■ WORK ORDER ■
From the rows below, give as a numbered list the lines starting with the one that has "is (523, 490)." and ending after the one that has "Looking at the image, I should click on (182, 427).", with blank lines left out. Leave the pictures out of your answer.

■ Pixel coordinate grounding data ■
====

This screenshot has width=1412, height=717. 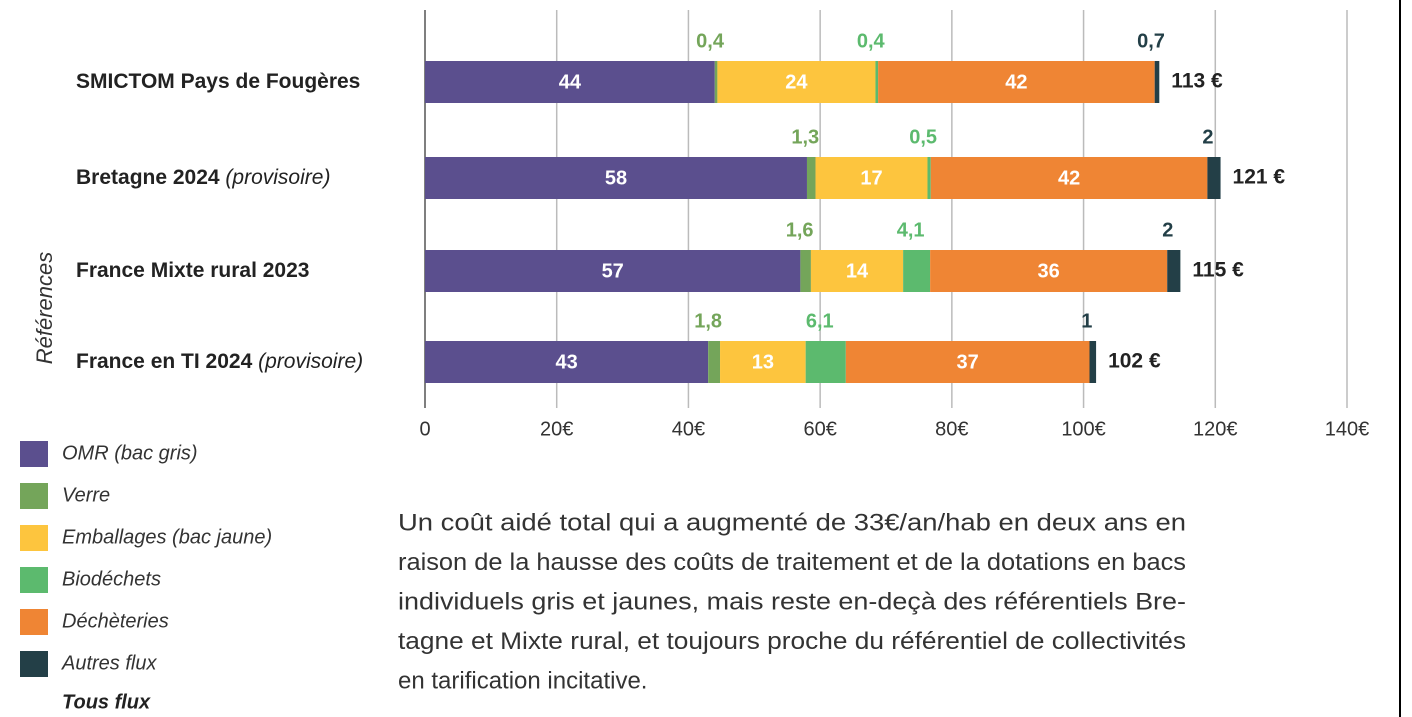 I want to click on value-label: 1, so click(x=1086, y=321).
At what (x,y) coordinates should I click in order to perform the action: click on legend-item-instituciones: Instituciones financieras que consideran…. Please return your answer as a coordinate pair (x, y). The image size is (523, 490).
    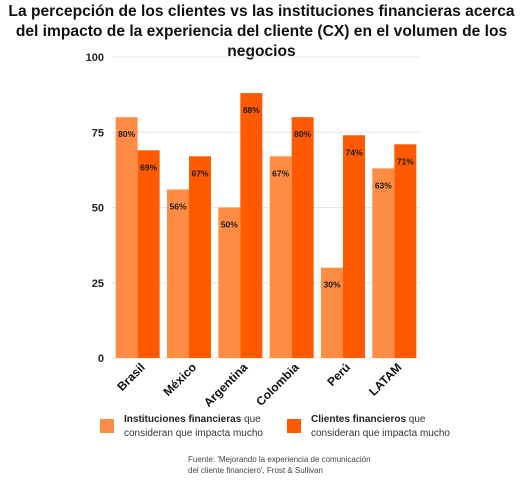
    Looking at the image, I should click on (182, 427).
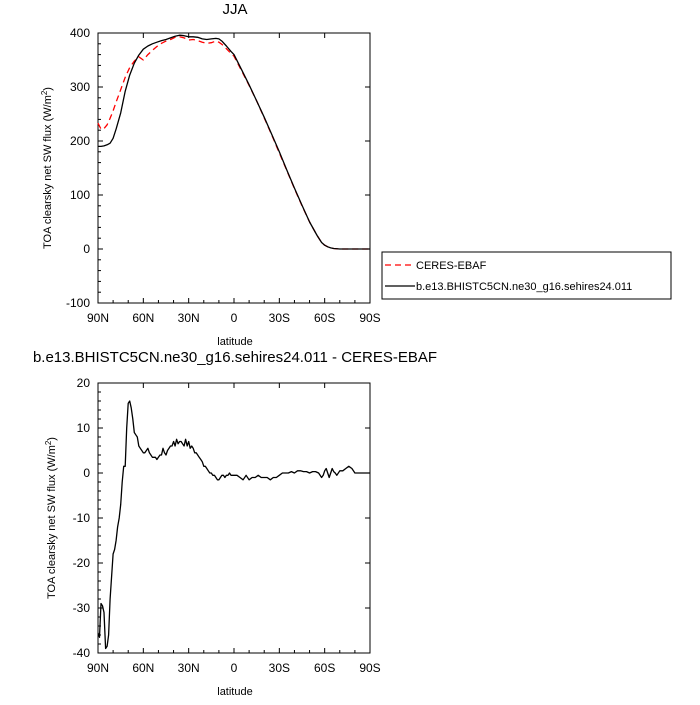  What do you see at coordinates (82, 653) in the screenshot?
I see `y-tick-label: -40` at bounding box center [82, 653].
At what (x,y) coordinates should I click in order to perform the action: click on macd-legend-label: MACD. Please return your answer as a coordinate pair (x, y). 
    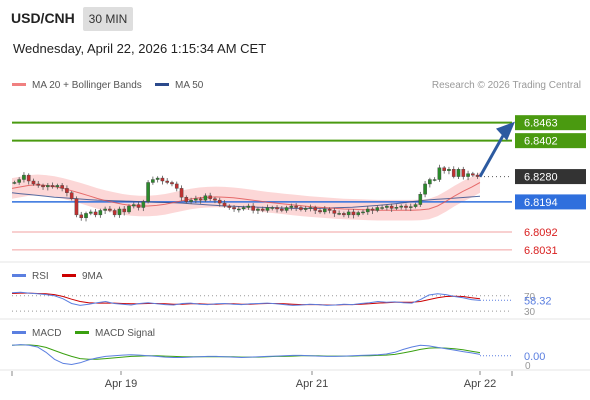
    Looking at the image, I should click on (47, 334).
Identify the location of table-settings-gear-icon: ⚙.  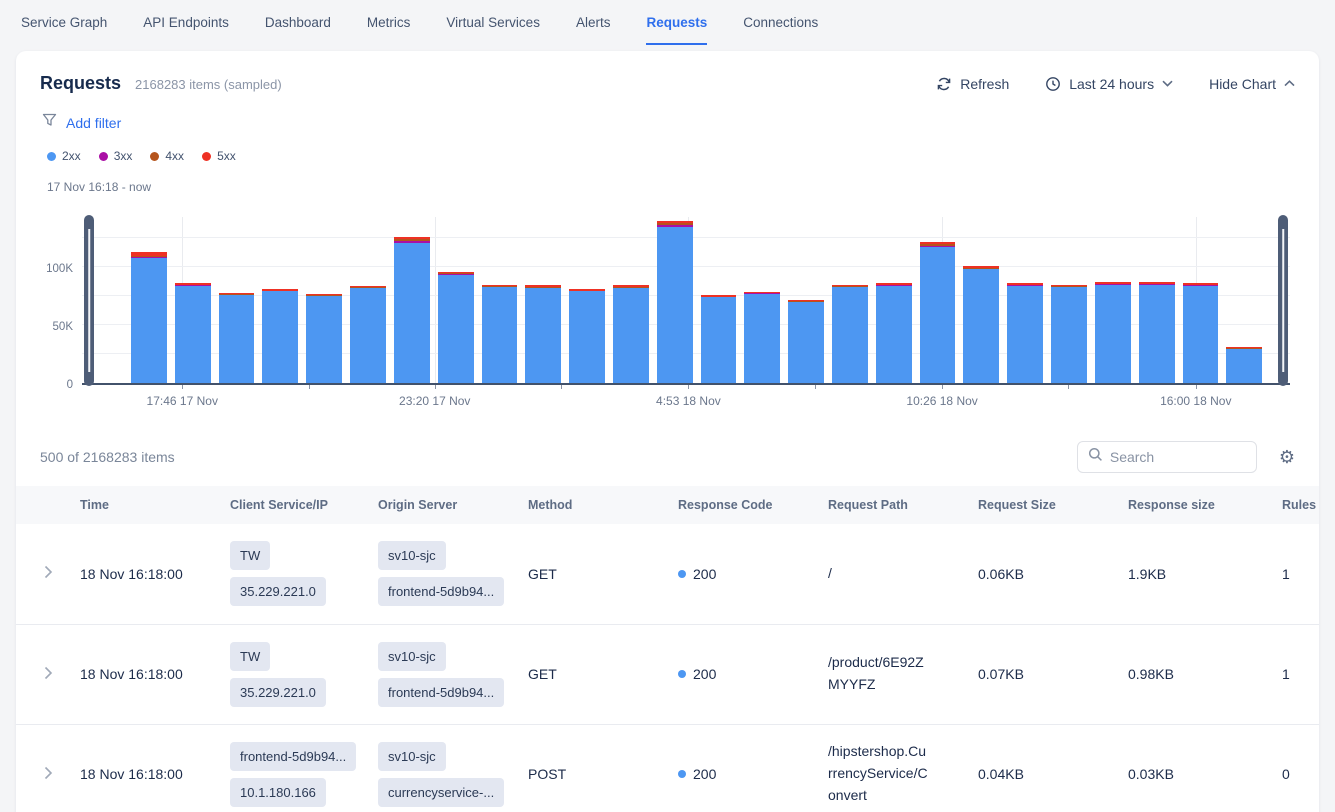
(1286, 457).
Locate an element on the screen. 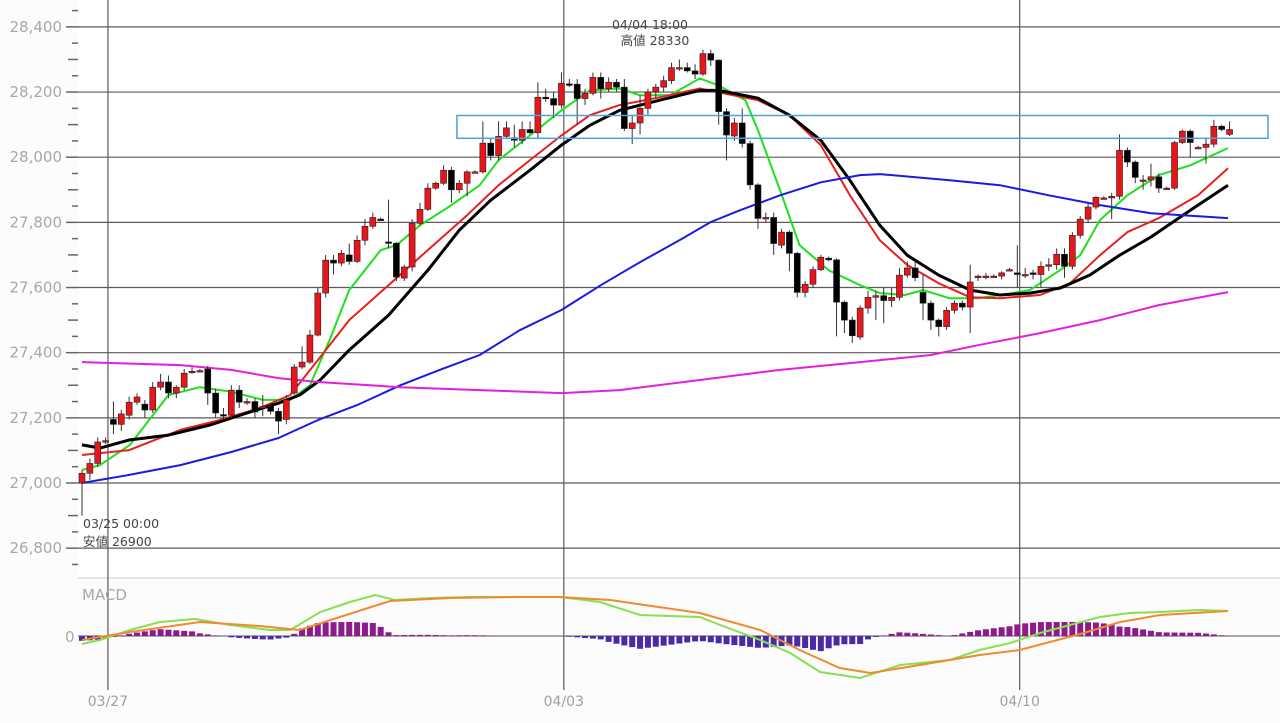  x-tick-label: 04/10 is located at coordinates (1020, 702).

====

■ COMPLETED EXERCISE ■
1. At what (x,y) coordinates should I click in order to perform the action: click on legend-item-instituciones: Instituciones financieras que consideran…. Please return your answer as a coordinate pair (x, y). The image size is (523, 490).
2.     Looking at the image, I should click on (182, 427).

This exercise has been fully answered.